4. Rest-Pause-Leiter
Rest-Pause ist eine Intensitätstechnik des Bodybuildings. Eigentlich wird sie am Ende eines normalen Trainingssatzes angeschlossen. So könntest du zum Beispiel nach einem Satz Liegestütze eine kurze Pause machen, um dann wieder 5 Wiederholungen anzuschließen. So fährst du fort, bis du keine vollen 5 Wiederholungen mehr schaffst.
Rest-Pause lässt sich auch hervorragend mit der Leiter-Methode kombinieren: Du machst erst deine normale, aufsteigende Trainingsleiter um dann, nach einer sehr kurzen Pause, eine vorher festgelegte Zahl an Wiederholungen anzuschließen. Erst, wenn du diese Wiederholungszahl nicht mehr erreichst, brichst du die Übung ab. Beispiel mit einer 10er Leiter und 5 Rest-Pause-Wiederholungen:
1, 2, 3, 4, 5, 6, 7, 8, 9, 10, 5, 5, 5, 5, 3 (hier wird die Übung abgebrochen)
Die Rest-Pause-Leiter ist sehr effektiv und anstrengend. Verwende sie nicht zu viel, sondern eher als „Geheimwaffe“, z. B. wenn die Fortschritte ausbleiben.
Hier ein kleiner Trainingsplan für den Einstieg ins Training mit der Leiter-Methode. Wenn du noch nie nach dieser Methode trainiert hast, ist es wichtig, dass du dir am Anfang nicht zu viel zumutest.
Daher würde ich die Anzahl der Übungen auf ein Minimum beschränkt: Eine Druck- und eine Zugübung, sowie Kniebeugen, z. B.:
A) Eine Liegestütz-Variante (10er bis 12er Leiter, aufsteigend)
B) Eine Klimmzug-Variante (10er bis 12er Leiter, aufsteigend)
C) Tiefe Kniebeugen mit Unterstützung (13er bis 15er Leiter, aufsteigend)
Es empfiehlt sich mit höchstens zwei Leitern pro Trainingseinheit zu starten. Ich empfehle daher ein Oberkörper- Unterkörpersplit. D. h. du trainierst an einem Tag die Übungen A) und B), an einem anderen Tag die Übung C). Dann wiederholst du alles wieder.
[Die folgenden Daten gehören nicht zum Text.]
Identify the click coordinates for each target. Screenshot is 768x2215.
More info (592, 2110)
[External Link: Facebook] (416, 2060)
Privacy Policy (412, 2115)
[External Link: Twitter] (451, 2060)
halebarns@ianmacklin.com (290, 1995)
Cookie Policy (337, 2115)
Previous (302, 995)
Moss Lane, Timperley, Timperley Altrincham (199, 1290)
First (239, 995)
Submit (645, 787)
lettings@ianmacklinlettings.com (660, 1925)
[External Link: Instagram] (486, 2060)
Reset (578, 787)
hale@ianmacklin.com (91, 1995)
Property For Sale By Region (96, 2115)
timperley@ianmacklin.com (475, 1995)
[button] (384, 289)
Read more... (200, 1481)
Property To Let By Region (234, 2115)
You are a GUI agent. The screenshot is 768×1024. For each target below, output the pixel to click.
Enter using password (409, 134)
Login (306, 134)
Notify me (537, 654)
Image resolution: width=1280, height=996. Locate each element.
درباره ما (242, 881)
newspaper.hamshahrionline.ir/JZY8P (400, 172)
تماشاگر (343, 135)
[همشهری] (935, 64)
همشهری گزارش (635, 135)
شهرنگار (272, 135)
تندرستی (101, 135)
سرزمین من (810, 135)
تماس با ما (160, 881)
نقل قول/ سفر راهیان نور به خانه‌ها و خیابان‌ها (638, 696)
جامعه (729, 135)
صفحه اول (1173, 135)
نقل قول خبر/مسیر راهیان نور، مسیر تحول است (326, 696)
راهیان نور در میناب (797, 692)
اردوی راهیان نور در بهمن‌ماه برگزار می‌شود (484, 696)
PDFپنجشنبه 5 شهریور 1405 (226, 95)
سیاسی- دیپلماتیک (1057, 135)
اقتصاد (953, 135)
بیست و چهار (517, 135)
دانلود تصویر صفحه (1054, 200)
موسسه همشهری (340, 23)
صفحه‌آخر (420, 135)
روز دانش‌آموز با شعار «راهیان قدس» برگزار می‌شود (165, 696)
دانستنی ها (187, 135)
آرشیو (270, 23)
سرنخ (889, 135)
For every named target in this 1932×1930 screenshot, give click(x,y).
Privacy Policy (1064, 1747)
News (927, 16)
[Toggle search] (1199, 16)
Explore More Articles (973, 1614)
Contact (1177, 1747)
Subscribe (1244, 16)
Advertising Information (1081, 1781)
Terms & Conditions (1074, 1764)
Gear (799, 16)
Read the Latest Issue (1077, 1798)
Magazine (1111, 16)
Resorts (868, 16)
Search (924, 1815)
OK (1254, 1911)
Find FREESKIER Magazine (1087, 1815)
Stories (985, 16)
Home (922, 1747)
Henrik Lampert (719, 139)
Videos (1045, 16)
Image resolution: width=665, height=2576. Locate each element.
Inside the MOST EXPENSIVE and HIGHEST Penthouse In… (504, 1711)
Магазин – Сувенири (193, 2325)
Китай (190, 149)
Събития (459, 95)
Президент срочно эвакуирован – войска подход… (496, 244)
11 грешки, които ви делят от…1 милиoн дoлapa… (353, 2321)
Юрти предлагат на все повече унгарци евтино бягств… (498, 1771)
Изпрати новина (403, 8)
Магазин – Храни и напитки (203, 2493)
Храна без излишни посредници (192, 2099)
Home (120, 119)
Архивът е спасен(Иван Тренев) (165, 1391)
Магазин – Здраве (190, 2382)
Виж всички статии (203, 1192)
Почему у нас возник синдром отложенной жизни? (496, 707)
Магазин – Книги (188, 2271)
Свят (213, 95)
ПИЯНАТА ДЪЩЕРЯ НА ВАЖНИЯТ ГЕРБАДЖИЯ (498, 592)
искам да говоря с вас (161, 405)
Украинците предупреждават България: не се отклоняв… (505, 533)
Die Leiter-Methode ist mit Sicherheit nicht der Weisheit letzter Schluss. Trotzdem ist sie eine effektive und effiziente Methode für den Muskelaufbau mit dem eigenen Körpergewicht. Probiere es einfach aus. Da kann keiner mehr sagen, dass du die Muskeln ohne zusätzliche Gewichte nicht ausreichend erschöpfen kannst!